Néanmoins, suivant une ligne de fond, l’Empire russe élabora les principes généraux de sélection des diplomates pour le service en Perse sur la base des caractéristiques de ce pays. Le diplomate russe était censé pouvoir, avoir un minimum d’efforts, accomplir les missions dans un contexte particulier et dans une optique culturelle et religieuse différente de celle de la Russie. Ainsi, les méthodes des diplomates russes furent très diverses mais efficaces tout au long des années 1830-1850.
Du fait de la nature éclectique de sa politique, la Russie réussit à changer la nature des relations russo-iraniennes. Se basant sur les articles du traité de Torkamânchây, elle put renforcer ses frontières au sud et au sud-est. La limite fut fixée dans le Caucase, non pas comme une ligne de séparation de deux Etats hostiles, mais comme un moyen d’établir un certain ordre dans les frontières de pays amis. L’acceptation de la présence du drapeau russe sur le sud de la Caspienne, en plus de la domination sur la mer, résolut définitivement les conflits frontaliers à l’est de la Caspienne.
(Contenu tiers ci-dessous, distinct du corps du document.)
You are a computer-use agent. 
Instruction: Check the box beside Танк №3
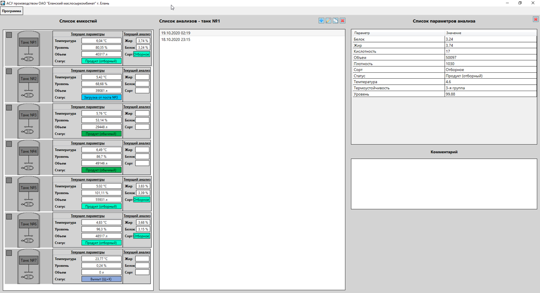pyautogui.click(x=9, y=108)

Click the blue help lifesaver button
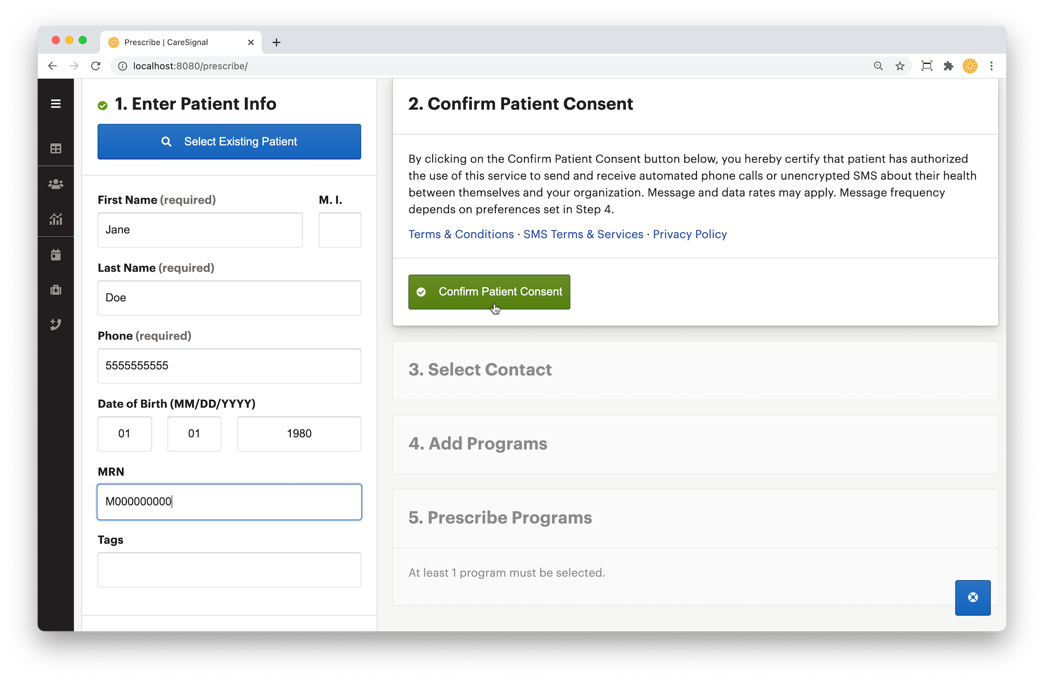(x=972, y=597)
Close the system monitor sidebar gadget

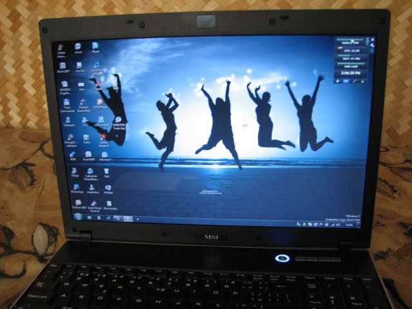coord(372,41)
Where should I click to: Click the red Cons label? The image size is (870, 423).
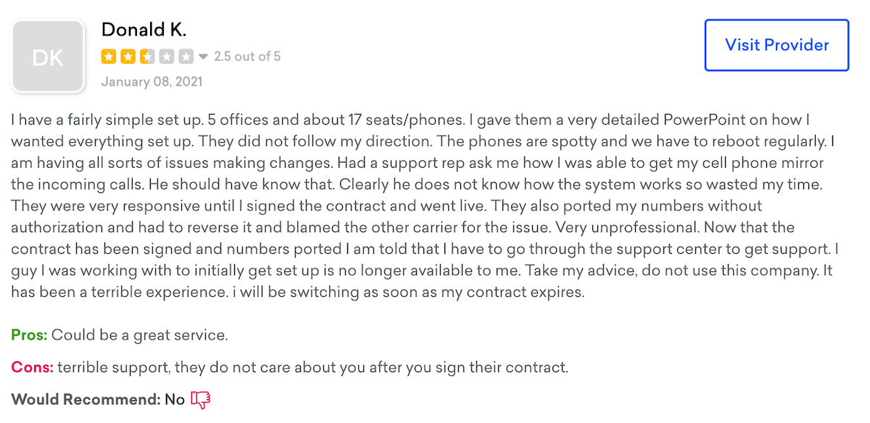[32, 367]
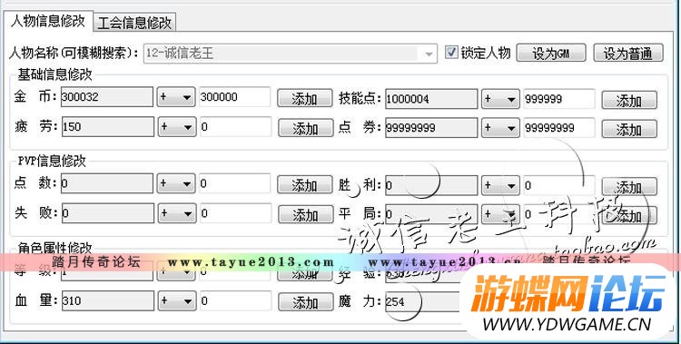Switch to the 工会信息修改 tab

pyautogui.click(x=134, y=22)
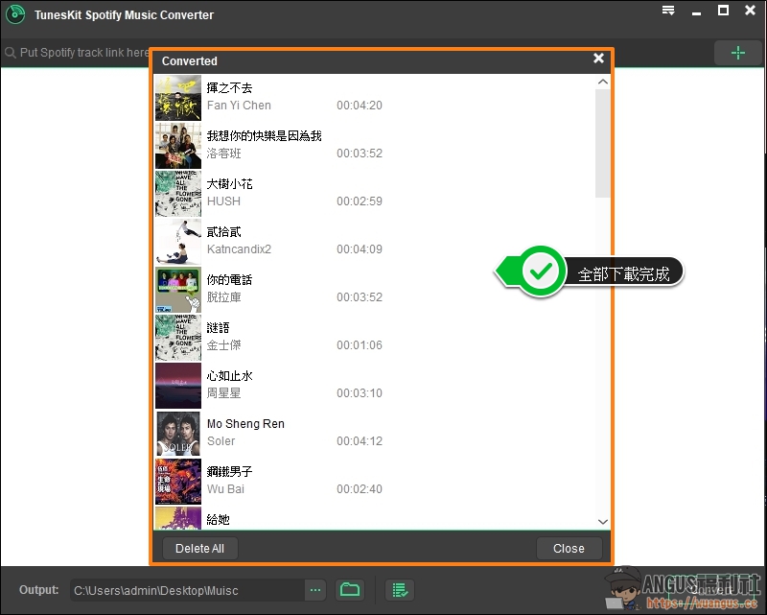Click the scroll down arrow in list

tap(603, 522)
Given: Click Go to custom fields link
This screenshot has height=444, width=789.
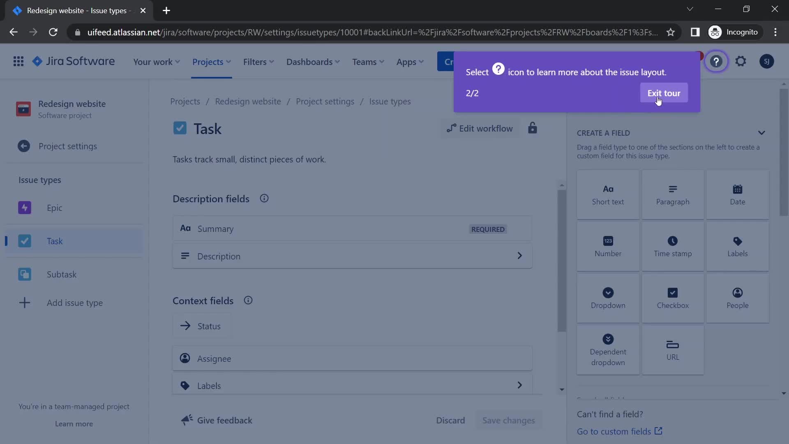Looking at the screenshot, I should click(x=619, y=430).
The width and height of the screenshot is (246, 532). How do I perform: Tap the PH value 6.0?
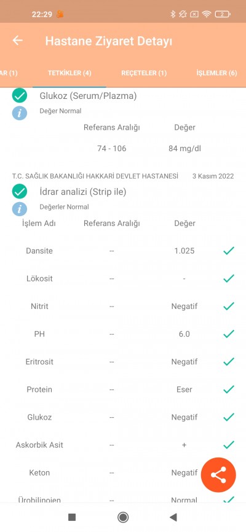tap(184, 334)
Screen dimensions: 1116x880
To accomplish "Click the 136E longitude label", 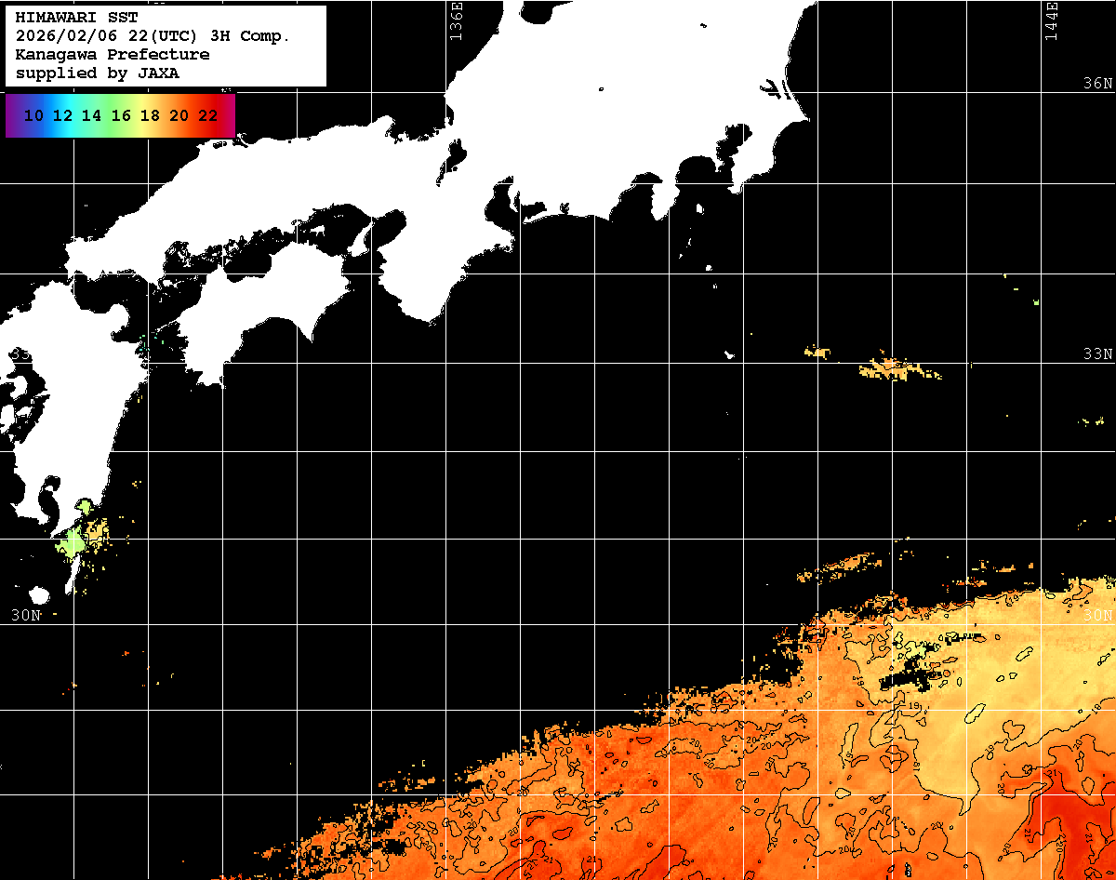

En général, la Russie devint plus proche de l’Iran et la convergence des deux Etats, hostiles au début mais ayant établi des relations cordiales par nécessité, se renforça avec l’invention de la poste ou l’installation des voies maritimes régulière entre les deux pays, avec des bateaux à vapeur reliant les deux bords. Elle satisfaisait par ailleurs les ambitions russes dans sa recherche de domination politique et économique dans la région, à la fin du XIXe et au début du XXe siècle.
L’une des conséquences de ces relations fut la neutralité de l’Iran lors des avancées colonialistes de la Russie en Orient. Bien que le traité de Torkamânchây ne fût pas synonyme d’une alliance à part entière entre la Russie et l’Iran, il empêcha néanmoins le développement d’une méfiance mutuelle et permit une coopération constructive avantageuse entre les deux Etats, bien évidemment avec un net avantage pour la Russie. Il a engendré une relation très différente de celle du premier tiers du siècle, empoisonnée pas des conflits armés.